If you are working as a cook at the moment, there is nothing to stop you from becoming a chef if you want to learn more or perhaps specialise in a certain food, for example becoming a pastry chef specialising in making desserts.
In contrast, a chef typically works in eateries where ingredients tend to be fresher and presentation more considered. Often chefs will have studied and gained knowledge to get to where they are. As a result, they arguably have a greater understanding of techniques and flavours. Furthermore, they tend to know how to make everything from scratch. Good chefs can cook without following a recipe, knowing instinctively from experience what combinations of ingredients work. As well as this, they are constantly trying new things and experimenting with their dishes to create new variations.

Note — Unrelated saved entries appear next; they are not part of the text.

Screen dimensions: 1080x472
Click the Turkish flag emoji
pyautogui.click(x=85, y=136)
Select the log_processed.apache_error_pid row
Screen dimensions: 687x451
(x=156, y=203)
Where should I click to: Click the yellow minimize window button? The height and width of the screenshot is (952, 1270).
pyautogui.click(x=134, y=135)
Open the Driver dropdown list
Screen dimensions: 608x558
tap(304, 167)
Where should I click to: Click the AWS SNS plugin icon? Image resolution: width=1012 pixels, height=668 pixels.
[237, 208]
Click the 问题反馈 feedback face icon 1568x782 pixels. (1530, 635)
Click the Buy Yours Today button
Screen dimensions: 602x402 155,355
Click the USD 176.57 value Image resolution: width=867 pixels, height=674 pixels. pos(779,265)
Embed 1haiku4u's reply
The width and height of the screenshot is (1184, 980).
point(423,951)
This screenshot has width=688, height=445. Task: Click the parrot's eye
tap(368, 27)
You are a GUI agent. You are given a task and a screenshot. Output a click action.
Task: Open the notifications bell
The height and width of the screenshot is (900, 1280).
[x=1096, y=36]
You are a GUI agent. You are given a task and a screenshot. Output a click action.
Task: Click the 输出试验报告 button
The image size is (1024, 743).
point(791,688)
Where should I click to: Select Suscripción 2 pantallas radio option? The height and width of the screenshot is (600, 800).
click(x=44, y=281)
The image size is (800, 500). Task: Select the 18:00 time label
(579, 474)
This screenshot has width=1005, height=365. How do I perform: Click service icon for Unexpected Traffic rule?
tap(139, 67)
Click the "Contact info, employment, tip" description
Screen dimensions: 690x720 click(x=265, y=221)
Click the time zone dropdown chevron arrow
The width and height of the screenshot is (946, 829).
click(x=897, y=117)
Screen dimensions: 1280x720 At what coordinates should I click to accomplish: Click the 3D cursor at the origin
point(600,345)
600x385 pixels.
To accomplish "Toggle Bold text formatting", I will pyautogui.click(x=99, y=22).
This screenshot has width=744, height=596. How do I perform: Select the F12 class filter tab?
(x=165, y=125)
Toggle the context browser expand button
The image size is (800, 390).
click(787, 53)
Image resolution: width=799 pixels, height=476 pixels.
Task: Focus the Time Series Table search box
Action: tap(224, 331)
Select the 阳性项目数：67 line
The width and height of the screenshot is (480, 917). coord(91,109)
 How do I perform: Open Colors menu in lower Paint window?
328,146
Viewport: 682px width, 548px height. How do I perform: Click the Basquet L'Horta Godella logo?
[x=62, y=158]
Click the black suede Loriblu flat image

As they are given the freedom to create their own recipes, chefs are often partly, if not wholly, responsible for putting together menus. This level of responsibility distinguishes a chef from a cook. Chefs are directly involved with decisions; managers and executive chefs value their input. Often, chefs have management duties in the kitchen, supervising sections in the kitchen as well as other chefs.
Chefs tend to specialise in a particular area of expertise. Their job titles, for example, Chef de Cuisine, Sous Chef and Pattisier (Pastry Chef), reflect this. This hierarchy is termed the Brigade de Cuisine; if you want to know more you can consult our article ‘The Kitchen Hierarchy Explained’. Within these positions, chefs are likely to work in just one section of the kitchen and focus on producing single components of dishes. This means they are highly skilled in their individual area, such as the Sauté Chef who sautés foods and creates sauces.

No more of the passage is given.